Attorney General Targets Distributors of Elf Bar and Puff Bar
New York Attorney General Letitia James filed a lawsuit on Thursday against some of the country’s largest electronic cigarette distributors, accusing them of violating state laws that prohibit the sale of flavored vaping products designed to appeal to children. The lawsuit marks a shift in legal strategy by targeting distributors rather than manufacturers. It names several major companies, including Demand Vape of New York, Evo Brands of California, Safa Goods of Florida, and Midwest Goods of Illinois. These distributors supply flavored vapes such as Elf Bar and Puff Bar to convenience stores and gas stations across New York.

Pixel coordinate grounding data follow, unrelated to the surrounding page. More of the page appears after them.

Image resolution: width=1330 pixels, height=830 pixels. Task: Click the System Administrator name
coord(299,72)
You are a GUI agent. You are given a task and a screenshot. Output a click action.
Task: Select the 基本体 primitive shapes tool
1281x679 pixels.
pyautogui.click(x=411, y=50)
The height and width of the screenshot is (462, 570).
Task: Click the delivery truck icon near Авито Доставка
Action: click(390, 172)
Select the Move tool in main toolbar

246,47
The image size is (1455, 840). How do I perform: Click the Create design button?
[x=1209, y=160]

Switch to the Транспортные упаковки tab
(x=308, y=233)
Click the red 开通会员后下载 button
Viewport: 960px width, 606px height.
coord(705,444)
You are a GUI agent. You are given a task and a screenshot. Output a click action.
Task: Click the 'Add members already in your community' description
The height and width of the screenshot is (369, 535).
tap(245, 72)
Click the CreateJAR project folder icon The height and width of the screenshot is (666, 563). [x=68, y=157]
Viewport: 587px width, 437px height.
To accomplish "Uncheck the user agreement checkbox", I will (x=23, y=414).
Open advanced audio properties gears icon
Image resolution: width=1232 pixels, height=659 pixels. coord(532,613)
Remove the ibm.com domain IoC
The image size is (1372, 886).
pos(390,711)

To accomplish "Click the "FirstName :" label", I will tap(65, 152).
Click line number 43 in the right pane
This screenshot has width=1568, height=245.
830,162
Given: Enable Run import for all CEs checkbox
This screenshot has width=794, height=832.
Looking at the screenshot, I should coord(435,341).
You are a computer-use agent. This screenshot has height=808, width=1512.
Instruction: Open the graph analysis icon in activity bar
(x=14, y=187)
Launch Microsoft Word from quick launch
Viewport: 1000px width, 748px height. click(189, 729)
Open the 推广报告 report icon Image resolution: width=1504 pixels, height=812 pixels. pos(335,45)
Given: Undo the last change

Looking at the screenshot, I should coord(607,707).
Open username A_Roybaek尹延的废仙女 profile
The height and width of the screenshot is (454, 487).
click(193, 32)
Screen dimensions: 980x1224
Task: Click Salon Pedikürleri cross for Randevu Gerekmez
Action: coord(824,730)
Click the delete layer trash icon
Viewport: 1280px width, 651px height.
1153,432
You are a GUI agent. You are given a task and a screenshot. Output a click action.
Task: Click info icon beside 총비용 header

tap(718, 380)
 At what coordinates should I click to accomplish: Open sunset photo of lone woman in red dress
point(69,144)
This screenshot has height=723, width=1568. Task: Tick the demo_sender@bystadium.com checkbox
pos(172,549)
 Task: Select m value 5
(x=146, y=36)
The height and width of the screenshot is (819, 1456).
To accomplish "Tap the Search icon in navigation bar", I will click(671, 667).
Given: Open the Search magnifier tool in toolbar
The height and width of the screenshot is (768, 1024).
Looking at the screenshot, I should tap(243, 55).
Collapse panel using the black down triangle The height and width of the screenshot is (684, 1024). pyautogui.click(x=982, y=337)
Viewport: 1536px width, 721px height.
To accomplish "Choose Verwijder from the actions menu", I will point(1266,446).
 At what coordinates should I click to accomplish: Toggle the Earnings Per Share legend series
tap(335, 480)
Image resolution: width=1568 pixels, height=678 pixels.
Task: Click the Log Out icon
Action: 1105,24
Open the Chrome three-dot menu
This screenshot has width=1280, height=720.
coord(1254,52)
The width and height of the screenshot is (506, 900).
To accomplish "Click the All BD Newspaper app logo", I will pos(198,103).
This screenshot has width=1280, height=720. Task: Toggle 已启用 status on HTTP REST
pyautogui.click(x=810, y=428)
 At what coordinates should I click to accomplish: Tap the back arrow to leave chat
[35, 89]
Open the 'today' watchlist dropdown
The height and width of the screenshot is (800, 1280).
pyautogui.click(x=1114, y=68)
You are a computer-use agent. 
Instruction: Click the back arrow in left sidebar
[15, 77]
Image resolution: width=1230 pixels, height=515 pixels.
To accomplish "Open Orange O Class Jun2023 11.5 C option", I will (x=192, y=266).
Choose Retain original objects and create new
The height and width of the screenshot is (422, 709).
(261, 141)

James emphasized that these companies have ignored the state’s laws in pursuit of profits and vowed to take action to protect young people from the dangers of vaping.
Lawsuit Seeks Millions in Damages and a Permanent Sales Ban
The nearly 200-page complaint outlines what James’ office calls widespread evidence of illegal conduct, including documents that detail unlawful shipments of flavored vapes to New York retailers. The lawsuit includes images of brightly colored e-cigarettes designed to resemble candy and soda cans, with flavors such as Fruity Bears Freeze, Cotton Candy, and Strawberry Cereal Donut Milk.
New York banned the sale of flavored vapes, except for tobacco flavor, in 2020 in an effort to curb youth vaping. The lawsuit seeks hundreds of millions of dollars in damages from the distributors and a permanent ban on their sale of flavored vapes in the state.
Distributors Accused of Fueling Youth Vaping Epidemic
The companies named in the lawsuit are responsible for importing and distributing disposable, Chinese-made vapes, which have become the preferred e-cigarettes among high school and middle school students. These products are not approved by U.S. regulators but continue to enter the market, often mislabeled as batteries or cell phones to evade customs inspections.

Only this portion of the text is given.